Congratulations for Kamil Zielinski
& for Michal Halczuk beating Milan Baticz for 0.01 seconds (  )
1.5 hours after the schedule - how can they do such a thing???


----------



## Zava (Nov 28, 2009)

wow, so many hungarian podiums, even wins  I didn't expect them to win things like pyra, sq1 or 7x7... good job guys!
also f.u Bence for the 5x5 single


----------



## KwS Pall (Nov 28, 2009)

Michal Halczuk got 2:15 on 6x6. Any comments?


----------



## Mossar (Nov 28, 2009)

Aaarhh.. 0,06s. to 3rd place in OH :/ But I'm happy - first competition for me was great.


----------



## Paris (Nov 28, 2009)

Zava said:


> wow, so many hungarian podiums, even wins  I didn't expect them to win things like pyra, sq1 or 7x7... good job guys!
> also f.u Bence for the 5x5 single



it was with pll skip xD but still great solve!

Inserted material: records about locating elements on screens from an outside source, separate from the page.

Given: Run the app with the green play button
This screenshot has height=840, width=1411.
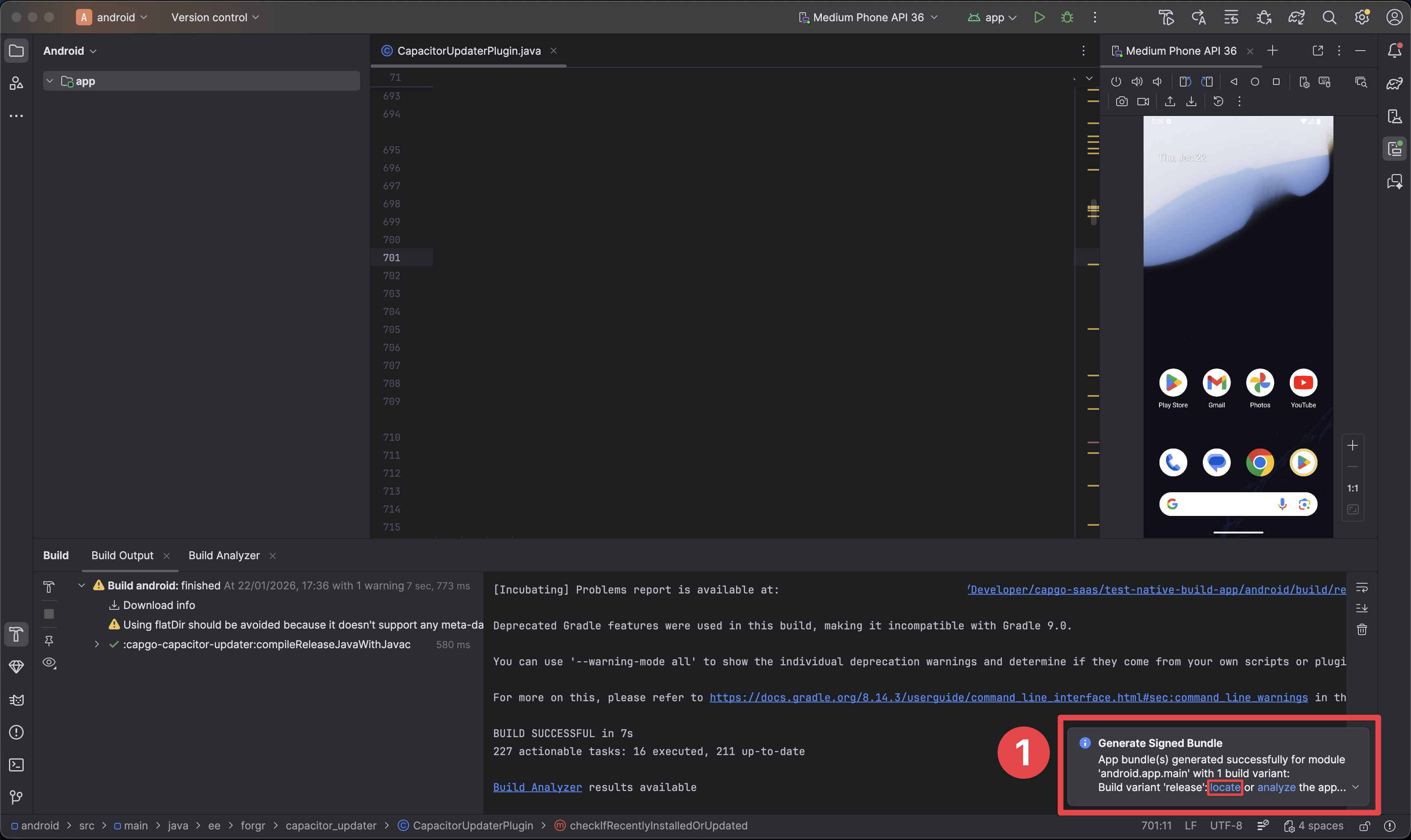Looking at the screenshot, I should (1039, 17).
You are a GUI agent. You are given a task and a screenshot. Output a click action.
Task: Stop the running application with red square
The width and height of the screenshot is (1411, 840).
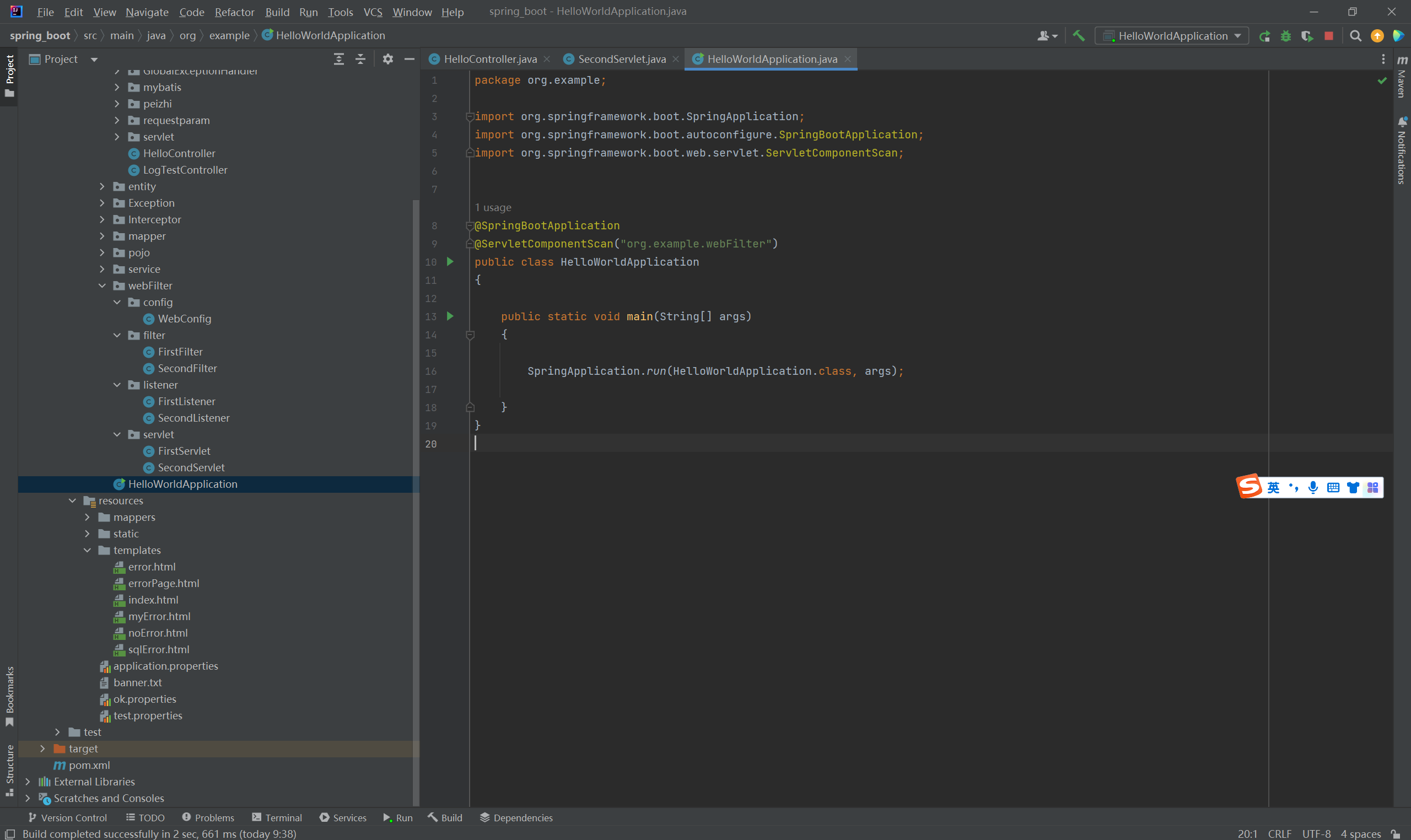coord(1328,36)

i wish i could not mess up my first solve on megaminx


----------



## Zava (Nov 28, 2009)

I know, he texted me about it
we had a bet right before this weekend: if he has an 5x5 NR after this competition (doesnt matter if single or averafe), I'll have to attend with a mefferts 5x5 at my next comp. :fp I bet he laughed his ass off


----------



## Paris (Nov 30, 2009)

actually he did


----------



## SimonWestlund (Nov 30, 2009)

Gratz on the megaminx single and average Kamil!

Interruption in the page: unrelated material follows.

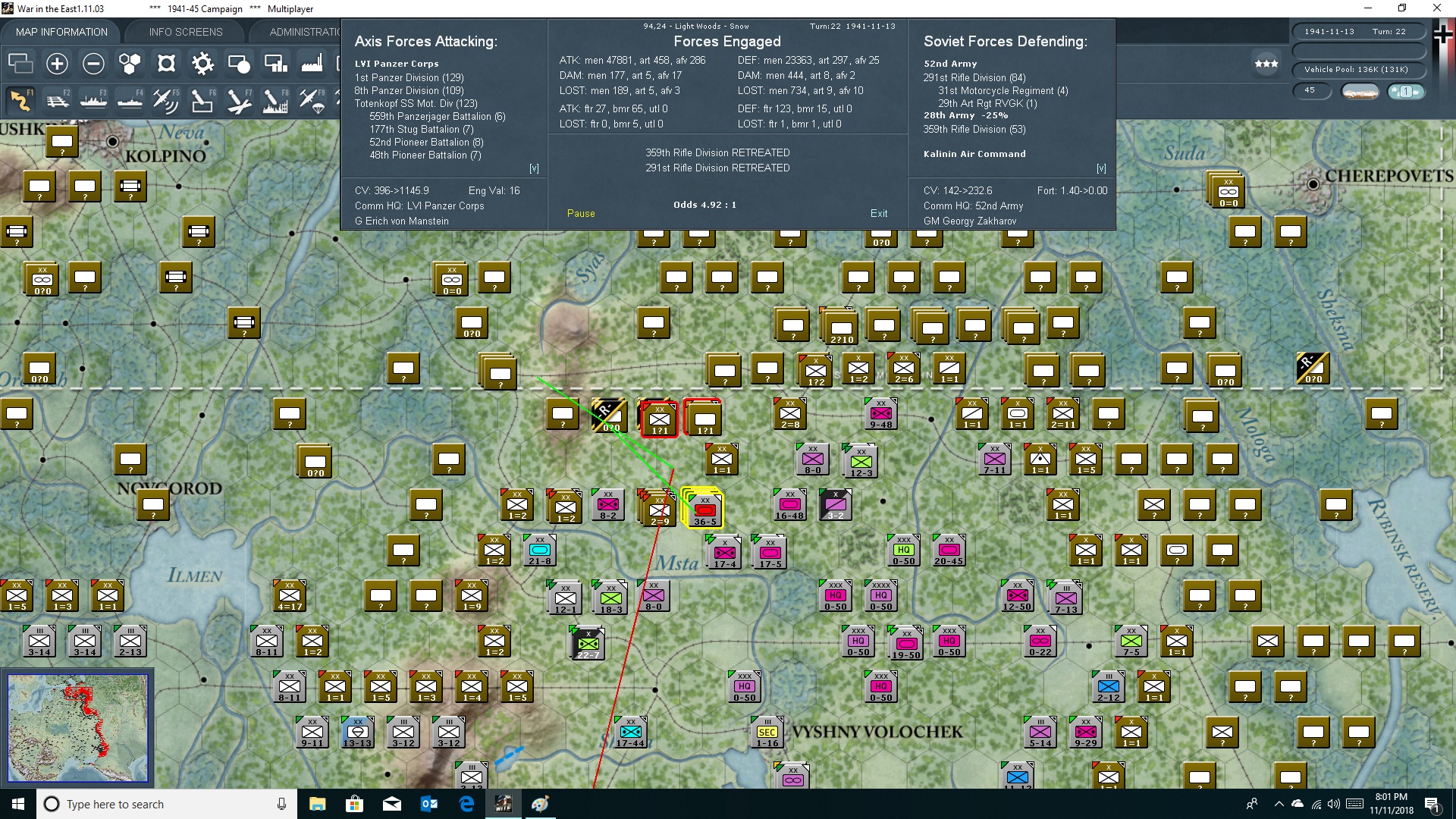Click the three stars victory icon
Viewport: 1456px width, 819px height.
[x=1266, y=64]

And gratz to Michal for his 6x6 single!!


----------



## Olivér Perge (Nov 30, 2009)

Did you know that:

-	one day competition is hard?
-	ZZ is one of the nicest judge i’ve met?
-	we started with a 1,5-2 hours delay but still finished ok?
-	we had one big sheet for every events and it works?!
-	Bence had the 2x2 NR for like 1,5 mins (2.06) then Milán took it back (1.80) ?
-	those two times were not with the same scramble?
-	in square-1 the last scramble was a one move cube shape?
-	Bence and Michal did 20, 21, even i did 22? 
-	we won pyraminx and square-1?! 
-	i did 1:32.00 bld with no practice since 2008 march?
-	memo was 25 sec, excetuion still with old Pochmann?
-	Marcin’s 2.80 magic was a +2?
-	master magic and blind podium were exactly the same? (me, Milán, Bence)?
-	i broke many competition PBs (8 oranges)?


----------